EXERCISE REQUIREMENTS:
A – Answer these questions about the safari diary entry.
(i) At what time does the writer wake up?
(ii) In what does Felix offer to brew the coffee?
(iii) Which song comes to the writer's mind after the guide points out a flower?
B – Carry on the safari diary entry from the point at which it stops.

Saturday, July 31, 2010

African Sole!

July 29th

We wake at 5:30 am to prepare for the early-morning start of our Safari. After teeth brushing and cool-dressing, we make our way to the canteen to pick up our packed breakfasts. Felix, the 20-something technological engineer student, laughs at me when I ask about tea of coffee. He came back from the kitchen to say that's he's sorry but they're out of instant coffee and do I have ten minutes to wait while he brews me some in a french press?! Ummmm, 'Yes!' The coffee is delicious and I'm in heaven, quickly turning my morning from groggy, to peppy and excited! We take our Safari van down to the Nile, (precisely the same spot the four of us girls stood to watch the sunset the evening before), and board a burg to carry us, our van, and six other vans and their passengers across the river just as the sun rises over the water.
Coffee, the Nile, and the sun rise- my trip has just been made. I decide it's already worth the ten-hour bumpy hell-ride from yesterday that I'm fairly sure left cranial bruising...the sun rise is my ice pack. ( :
Once we're across the river we lift the roof off our Safari van and the scene is awe-inspiring, spontaneous-laughter-inspiring...just all-around inspiring! As I stand up on my seat, with my head above the van and the African wind whipping through my hair, I can feel my chest muscles begin to loosen their grip on this month's stress. I become sick with glee and drenched in sunshine as we ride with the sunrise into the African terrain for a Safari of a lifetime.

Palm trees bearing hundreds of unripend, creamsicle-colored coconuts tower over wide, canopy bonsai trees. I think of Jen, Scott, Amanda, Aunt Lisa, and I singing 'I've got a lovely bunch of coconuts, deedley-dee!' as we walk to our beach blankets, spread on the sand in Bethany. And suddenly, I find myself feeling a strange combination of Safari thrill and longing for Delaware while in AFRICA!...strange. Little American memories have been popping back into my mind, and I find it somehow impossible not to think about the 'Lion King' ha! I'm sure it comes as such a shock to hear that I have been playing the music of that Disney favorite in my head throughout the Safari (until the guide points out the African Violet- a purple, pansy-looking flower- and 'Violets and Silver Bells' pops into my mind's playlist).

DATA SUPPLIED:
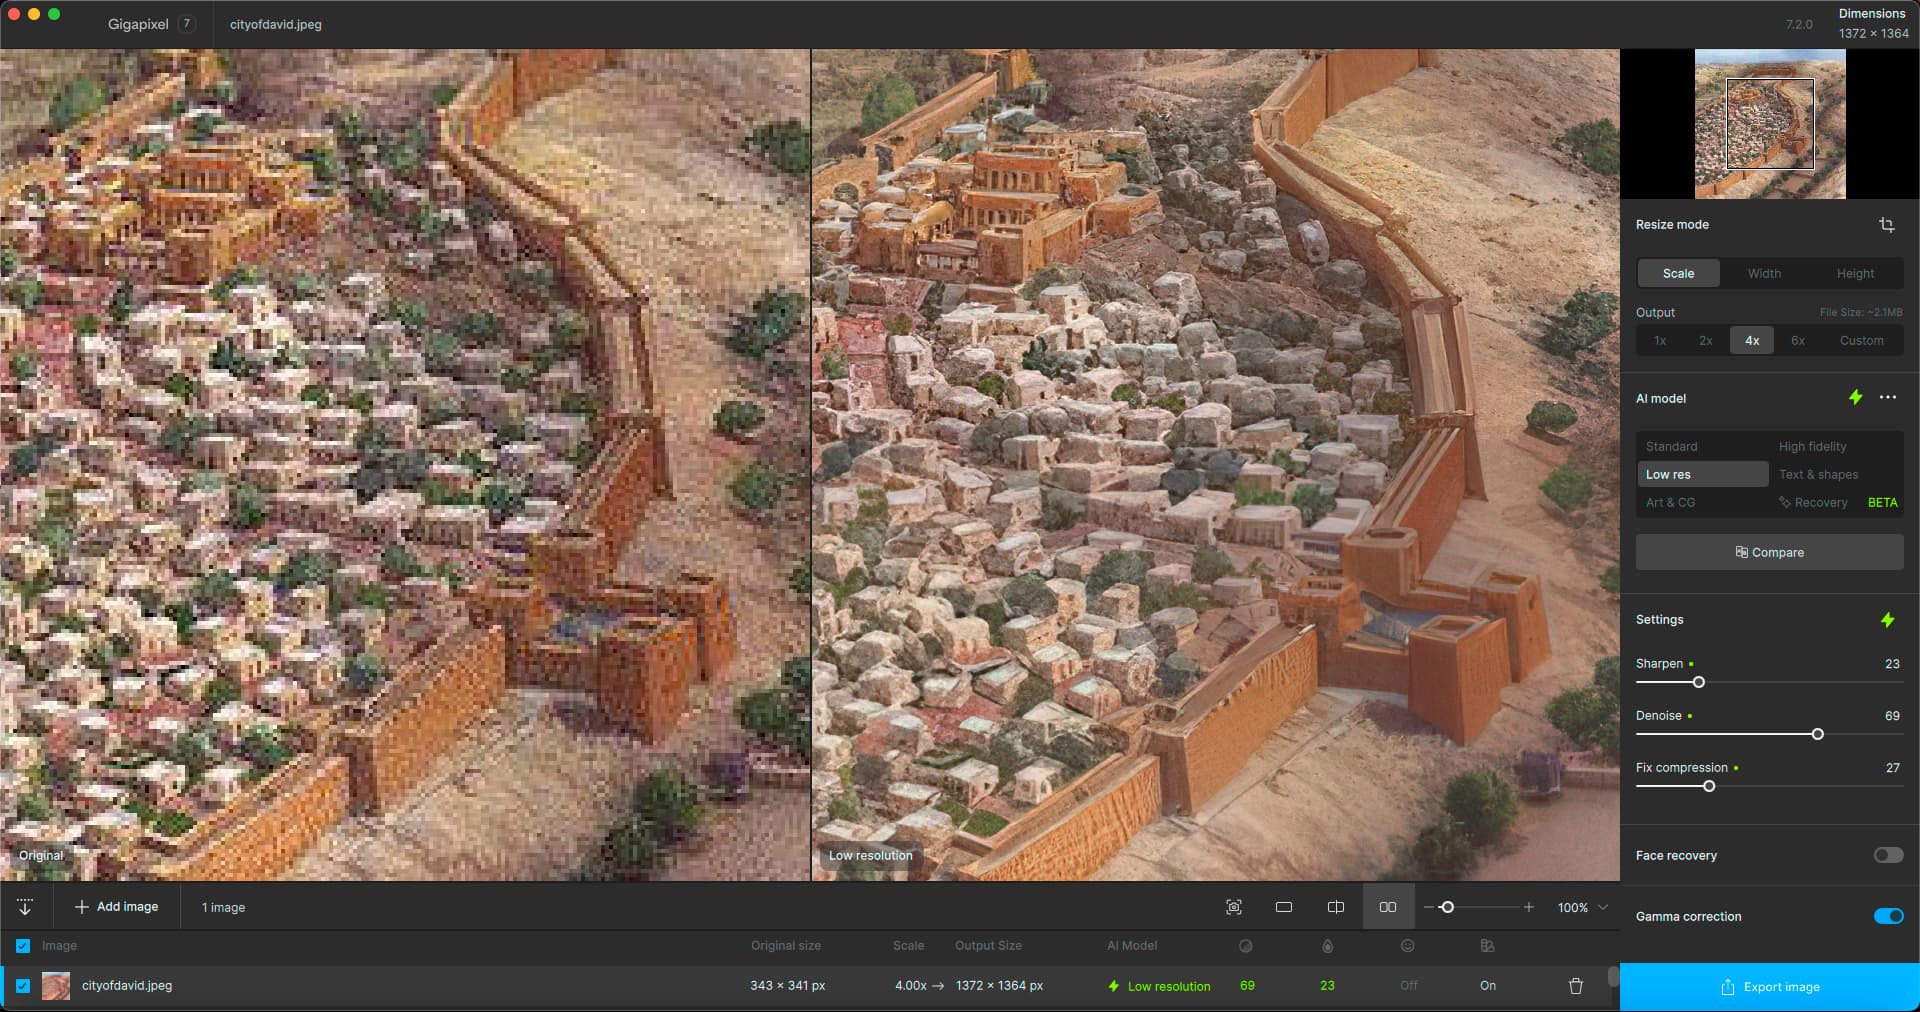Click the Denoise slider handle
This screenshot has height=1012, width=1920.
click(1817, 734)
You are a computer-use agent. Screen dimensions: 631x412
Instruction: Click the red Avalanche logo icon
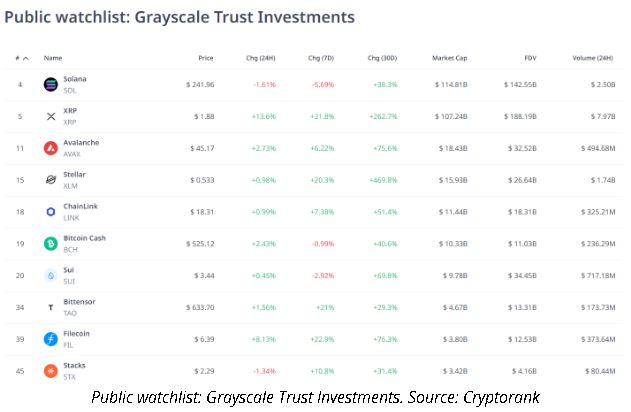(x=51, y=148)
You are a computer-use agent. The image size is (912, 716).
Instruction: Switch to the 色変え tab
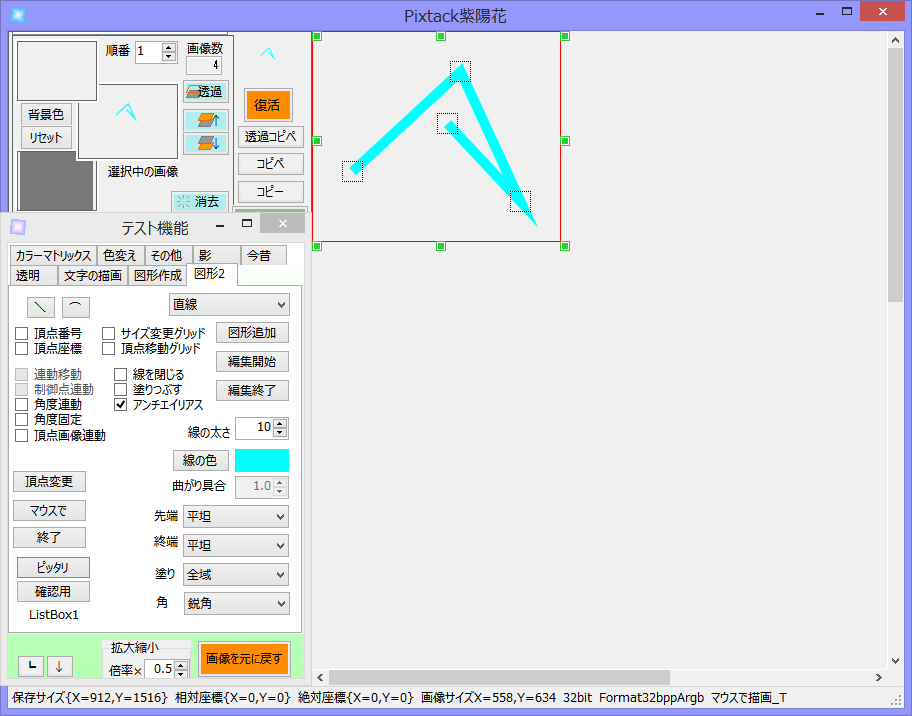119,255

ANSWERS GIVEN:
A –
(i) 5:30 am.
(ii) A french press.
(iii) 'Violets and Silver Bells'.

B –
As for the animals, by the time it's 11 am, I feel like we've seen the entire African animal kingdom (sung: 'the cir-cle of life!'). We came across several dozen giraffe families, feeding on palm leaves high above our van. The dark in color are male and the light are female. Giraffes are my (and my Grandma Voigt's) favorite! They are so tall and regal with humorous mouths curving back and down as if they're taking a bite off the tree for emphasis on a dry joke they've just made. Their fur is so smooth with a sheen that begs to be pet. Most of the giraffes we see have white spots that interrupt their exterior pattern, and Jimmy, our safari guide, tells us that it is a fungal skin condition. So when I ask (only half jokingly) if I can reach out and touch them, he says no quite firmly (I'm sure it has nothing to do with their enormous front legs that are so lethal even the lions wont attack them...nah...it's the skin fungus).
I did not want to pet the hippos, however. The hippos are HUGE and can out run a human at twice our speed! They roam the land at night (including our camp site, so we are to be careful not to approach a baby hippo at night on our way to the bathroom, because the mother is nearby and will attack 'quite viciously'...great) and in the day, they keep cool in the water. When we drive out to the popular water spot where they swim daily, to find the baby hippo splashing about between parents, looking much like a bright-pink rubber ball being passed around. They let out a sound that's part groan, part grunt, bellowing so loudly and that it fells like they're right next to me....it smells like it too.
We also saw three different types of antelopes including the National Animal of Ugandan, the Ugandan Kop. Based on how many glorious birds we see, we gals decide to take advantage of the 7 am bird walk tomorrow morning before we leave.
After the 'tracking' portion of the Safari, we make our way back to the Red Chilli site for lunch. As I oder lunch I become increasingly aware of just how much my hip, thighs, and stomach have loved the poshu, beans, and matoke (mashed plantain bananas) in the last month. Undressing at night has begun to feel foreign- I don't even recognize my body to the touch. The same goes for looking in the mirror. Every couple of days we encounter a rare bathroom with a toilet AND a mirror and I notice the subtle changes occurring. Some eye-brow tweezers, mascara, and nail clippers will do me good, but it's more than that. My eyes have something different in them. Even Dana, a fun-loving sweetheart nurse from New York City, saw a picture of me before I left for Africa and didn't believe that it was me. Now don't get nervous- I've not morphed completely unrecognizable in one month, but it does feel as if my appearance has adjusted right along with my heart. I feel differently (I haven't quite figured out how yet, but I'll be sure to let you know when I do), and to see, for myself, the shifts in my appearance, has been jarring enough to make me wonder what else has changed. As I eat lunch, looking out over the vast African terrain in the middle of nowhere, I can at least put my finger on a new peace- a calming acceptance of the world as I know it now.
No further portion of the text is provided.